Tough lessons learned from 1994 strike
With the owners and players having come to terms on a five-year labor agreement that will ensure 21 years of labor peace, it's apparent the price paid during the 1994 work stoppage, which wiped out the postseason and delayed the start of the 1995 season, had a positive impact.
Its tough to say the labor battle back then was worth it, but it certainly has made life better. It's a lesson the NBA could well learn from, and one the NHL most likely will learn first hand a year from now when former Major League Baseball Players Association executive director Don Fehr undertakes his first labor negotiation for NHL players.
Not only is baseball facing two decades without a work stoppage after suffering through eight work stoppages since 1972, but the owners and players haven't even pushed the envelope in their negotiations. The new deals have been in place before the old deals expired.
Common sense has prevailed.
In professional sports, both sides have too much to lose.
A key for baseball is not only the damage done by the 1994-95 strike, but also the fact that both sides have had continuity in their negotiations — Rob Manfred for the owners and Michael Weiner for the players, who laid his groundwork with the players as their negotiator and replaced Fehr as the executive director following the previous negotiations.
The two men aren't necessarily best friends, but at least they are familiar with each other's negotiating style and don't have to waste time with the preliminary feeling out process.
NO NEED TO WORRY
While there has been a lot of trepidation expressed about the impact of new restrictions on baseball's amateur draft, don't get too concerned. What the new agreement does is eliminate leverage from agents, and actually provide a boost for college baseball.

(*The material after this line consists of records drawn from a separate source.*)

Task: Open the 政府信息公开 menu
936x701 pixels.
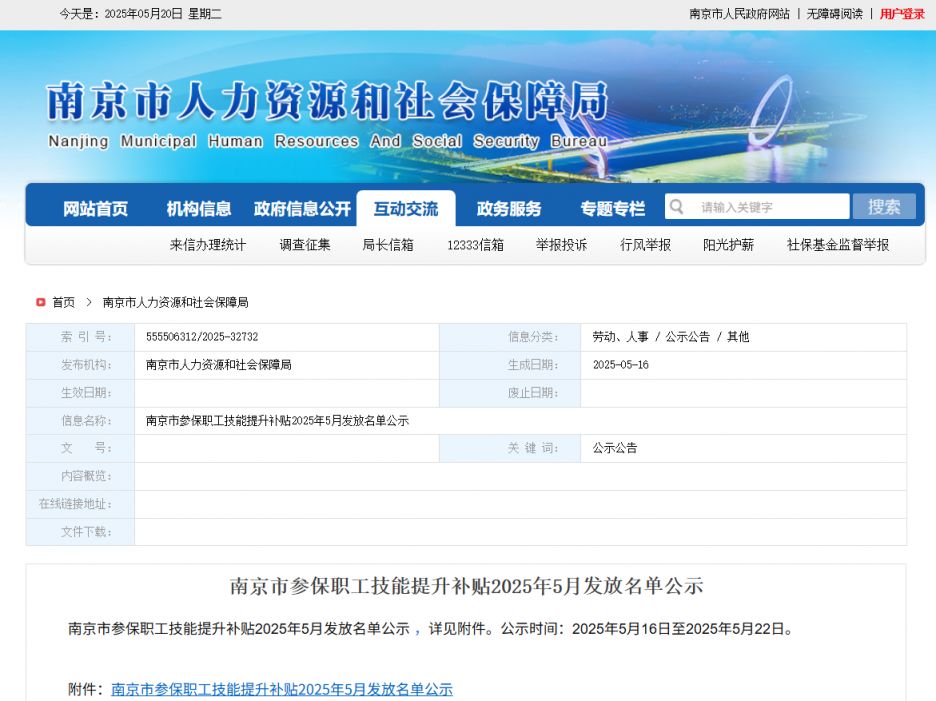Action: tap(301, 208)
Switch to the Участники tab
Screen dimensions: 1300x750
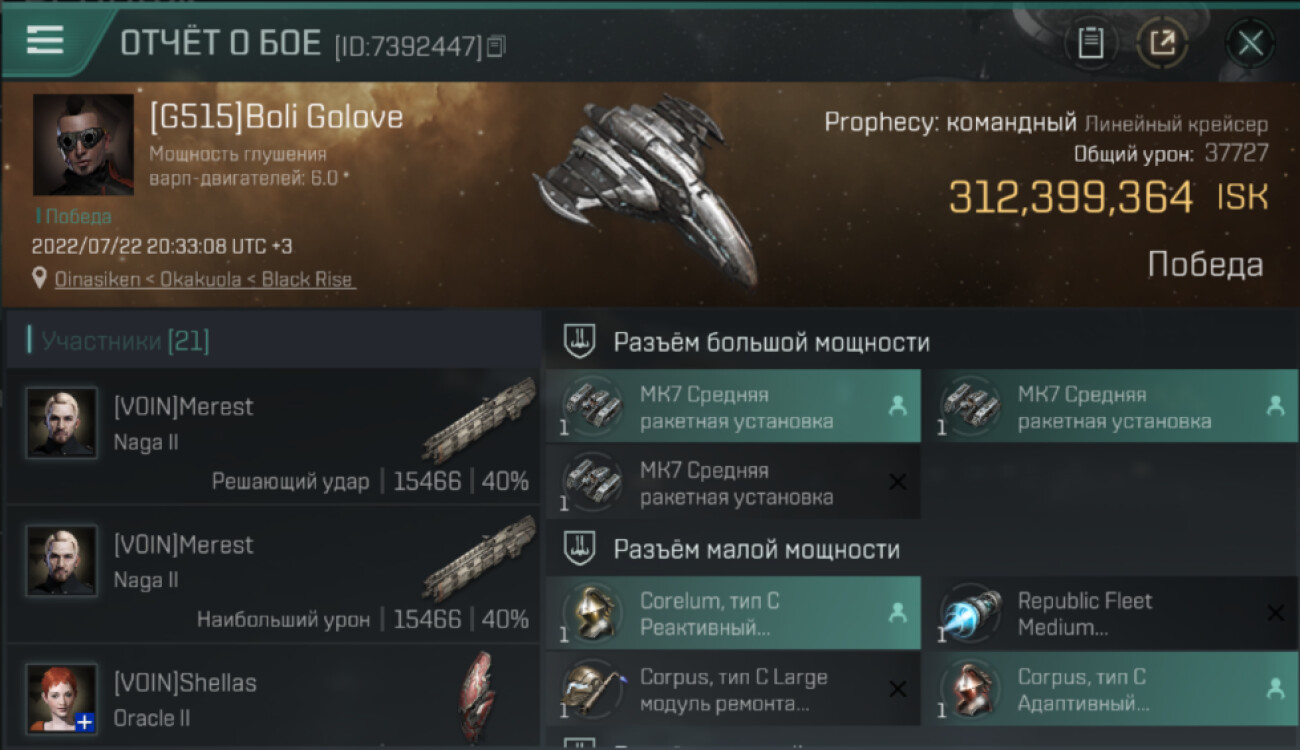point(120,341)
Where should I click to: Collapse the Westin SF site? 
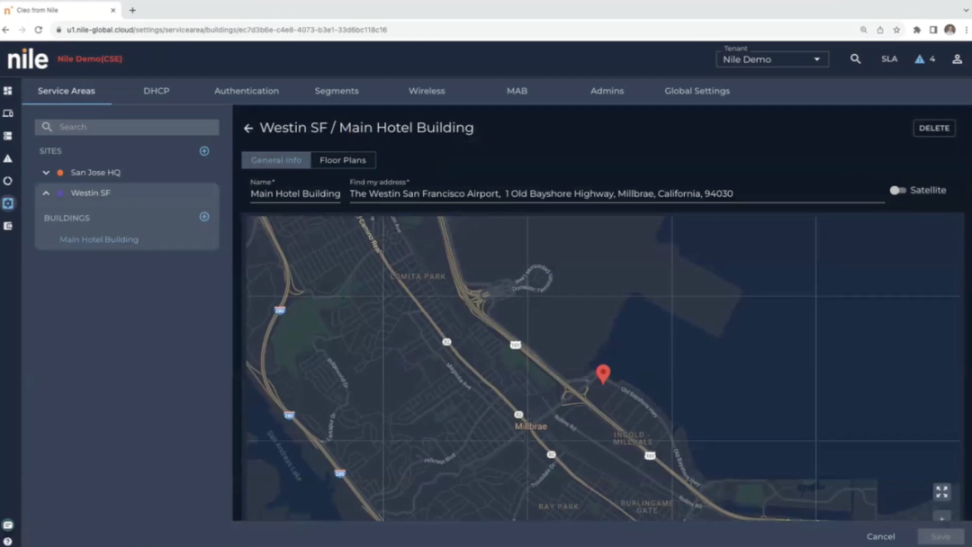coord(46,193)
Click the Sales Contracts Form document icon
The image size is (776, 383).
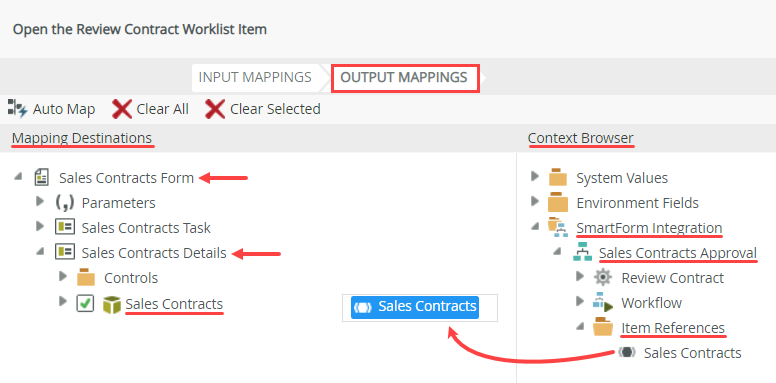[42, 178]
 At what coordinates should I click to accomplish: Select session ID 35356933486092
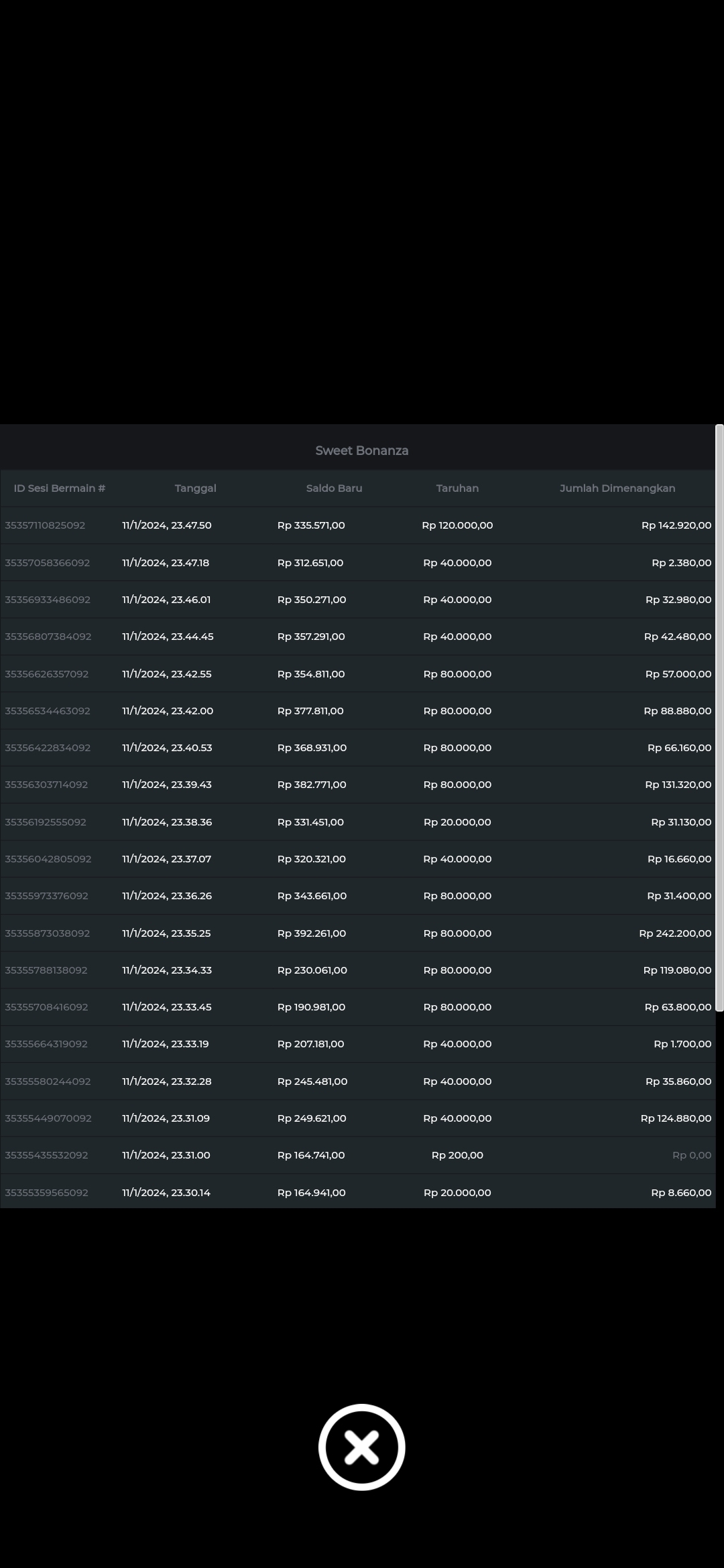(x=47, y=600)
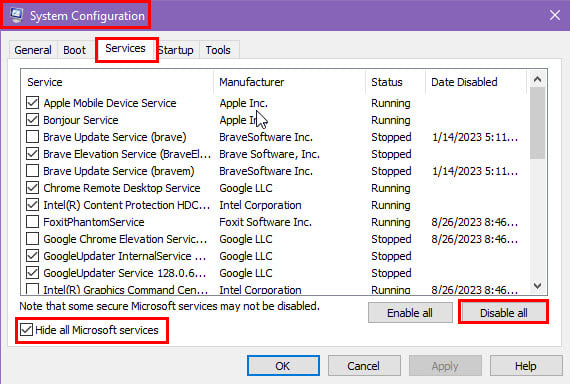Check the FoxitPhantomService checkbox
570x384 pixels.
pyautogui.click(x=32, y=222)
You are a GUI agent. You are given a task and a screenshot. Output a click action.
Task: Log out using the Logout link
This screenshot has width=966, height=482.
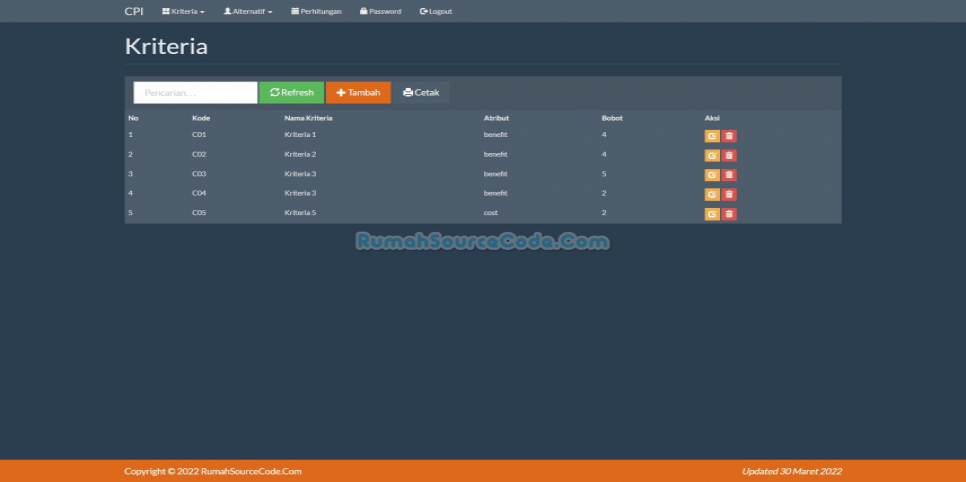pyautogui.click(x=436, y=11)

There is still going to be plenty of money available to sign top amateurs. Those who are screaming the sky is falling are not looking at the big picture. They moan that the slotting values invoked by Major League Baseball in 2011, which totaled $228 million, would have resulted in 20 of the 30 clubs exceeding their allotted bonus money by at least 15 percent.
The projected bonus structure for 2012 will probably be closer to $300 million, and only six clubs would have exceeded their limit.
The colleges will benefit because teams won't overpay for the second-tier high school players, who will be more likely to opt to play at least three years of college baseball. More important, with the signing deadline moved up from Aug. 16 to mid-July, college coaches will have an additional month to try and fill voids created by losing players to pro ball.
There were 101 players signed on deadline day in August, which not only created voids in recruiting plans of college coaches, but also cost each of those players on-field pro experience during the 2011 season.
Tampa Bay is the one small-market franchise that has been successful in building on its strong drafts, and much was made when they spent $11 million on last summer's draft. The Rays, however, also had 12 of the top 89 selections.
COLD WAR
Wondering why the Boston Red Sox and Chicago Cubs seemed to have so many of the same candidates in their initial managerial searches? It's because they did. It's because last summer when then-Boston-now-Cubs general manager Theo Epstein decided a change was going to be made with Red Sox manager Terry Francona, he had his then-assistant-now-Red Sox-general manager Ben Cherrington develop a list of managerial candidates.
Seems Epstein took that list with him to Chicago, and much to Cherrington's chagrin the Cubs used it for the basis of their search, which resulted in hiring Milwaukee third base coach Dale Sveum, who was twice bypassed for the job by the Brewers, but the No. 1 candidate with the Red Sox and Cubs.
Epstein says he wants to create a new culture at Wrigley Field, which will be welcomed. However, Sveum could be in for a shock if he has to deal with the same front office involvement Francona dealt with in Boston, where he would receive up to three different suggested lineups from Red Sox front office help each day of the season.
RARE MOVE
How big a deal was it for the Minnesota Twins to fire general manager Billy Smith and replace him with his predecessor, Terry Ryan, earlier this month? Well, Smith became only the third member of the Twins' baseball operation to be relieved of his duties in the past 26 years.
Since Ryan first assumed the GM job Nov. 24, 1986, Smith and former third baseman coaches Rick Renick (1990) and Al Newman (2005) pretty well sum up the non-voluntary departure of Twins baseball personnel.